# [PROVIDED ENTRIES]
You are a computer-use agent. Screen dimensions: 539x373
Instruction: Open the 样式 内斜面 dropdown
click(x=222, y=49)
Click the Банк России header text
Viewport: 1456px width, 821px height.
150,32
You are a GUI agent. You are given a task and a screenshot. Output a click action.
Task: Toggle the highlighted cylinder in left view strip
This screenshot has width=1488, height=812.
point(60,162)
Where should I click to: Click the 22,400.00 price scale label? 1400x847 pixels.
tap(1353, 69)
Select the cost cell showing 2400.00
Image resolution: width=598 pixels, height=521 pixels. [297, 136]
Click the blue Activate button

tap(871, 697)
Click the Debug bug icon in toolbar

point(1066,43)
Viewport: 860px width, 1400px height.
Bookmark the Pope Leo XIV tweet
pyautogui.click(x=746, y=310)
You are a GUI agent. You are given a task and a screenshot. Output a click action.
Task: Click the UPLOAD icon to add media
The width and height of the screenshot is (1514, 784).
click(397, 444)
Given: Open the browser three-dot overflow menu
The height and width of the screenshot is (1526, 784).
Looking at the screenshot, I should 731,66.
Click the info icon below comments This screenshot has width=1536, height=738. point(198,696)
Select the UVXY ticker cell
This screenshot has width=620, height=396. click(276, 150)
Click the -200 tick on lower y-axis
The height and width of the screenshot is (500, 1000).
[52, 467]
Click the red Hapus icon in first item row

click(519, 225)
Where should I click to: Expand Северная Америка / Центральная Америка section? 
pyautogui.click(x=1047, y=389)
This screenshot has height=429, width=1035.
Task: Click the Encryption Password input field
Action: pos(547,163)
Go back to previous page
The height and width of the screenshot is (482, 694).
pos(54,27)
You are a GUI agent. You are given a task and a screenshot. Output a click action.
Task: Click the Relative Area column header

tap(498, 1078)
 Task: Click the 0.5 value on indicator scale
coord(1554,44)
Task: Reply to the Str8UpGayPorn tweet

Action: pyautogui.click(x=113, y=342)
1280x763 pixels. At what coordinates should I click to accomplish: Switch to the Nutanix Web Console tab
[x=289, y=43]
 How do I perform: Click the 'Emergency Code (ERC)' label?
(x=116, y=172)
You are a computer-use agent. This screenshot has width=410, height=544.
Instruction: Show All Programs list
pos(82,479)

# [TASK TO COMPLETE]
The entries above are to be copied word for word.

# [SOLUTION TO THIS EXERCISE]
You are a computer-use agent. Screen dimensions: 539x373
Instruction: Open the 样式 内斜面 dropdown
click(x=222, y=49)
Click the Банк России header text
Viewport: 1456px width, 821px height.
150,32
You are a GUI agent. You are given a task and a screenshot. Output a click action.
Task: Toggle the highlighted cylinder in left view strip
This screenshot has width=1488, height=812.
point(60,162)
Where should I click to: Click the 22,400.00 price scale label? 1400x847 pixels.
tap(1353, 69)
Select the cost cell showing 2400.00
Image resolution: width=598 pixels, height=521 pixels. [297, 136]
Click the blue Activate button

tap(871, 697)
Click the Debug bug icon in toolbar

point(1066,43)
Viewport: 860px width, 1400px height.
Bookmark the Pope Leo XIV tweet
pyautogui.click(x=746, y=310)
You are a GUI agent. You are given a task and a screenshot. Output a click action.
Task: Click the UPLOAD icon to add media
The width and height of the screenshot is (1514, 784).
click(397, 444)
Given: Open the browser three-dot overflow menu
The height and width of the screenshot is (1526, 784).
Looking at the screenshot, I should 731,66.
Click the info icon below comments This screenshot has width=1536, height=738. point(198,696)
Select the UVXY ticker cell
This screenshot has width=620, height=396. click(276, 150)
Click the -200 tick on lower y-axis
The height and width of the screenshot is (500, 1000).
[52, 467]
Click the red Hapus icon in first item row

click(519, 225)
Where should I click to: Expand Северная Америка / Центральная Америка section? 
pyautogui.click(x=1047, y=389)
This screenshot has height=429, width=1035.
Task: Click the Encryption Password input field
Action: pos(547,163)
Go back to previous page
The height and width of the screenshot is (482, 694).
pos(54,27)
You are a GUI agent. You are given a task and a screenshot. Output a click action.
Task: Click the Relative Area column header

tap(498, 1078)
 Task: Click the 0.5 value on indicator scale
coord(1554,44)
Task: Reply to the Str8UpGayPorn tweet

Action: pyautogui.click(x=113, y=342)
1280x763 pixels. At what coordinates should I click to accomplish: Switch to the Nutanix Web Console tab
[x=289, y=43]
 How do I perform: Click the 'Emergency Code (ERC)' label?
(x=116, y=172)
You are a computer-use agent. This screenshot has width=410, height=544.
Instruction: Show All Programs list
pos(82,479)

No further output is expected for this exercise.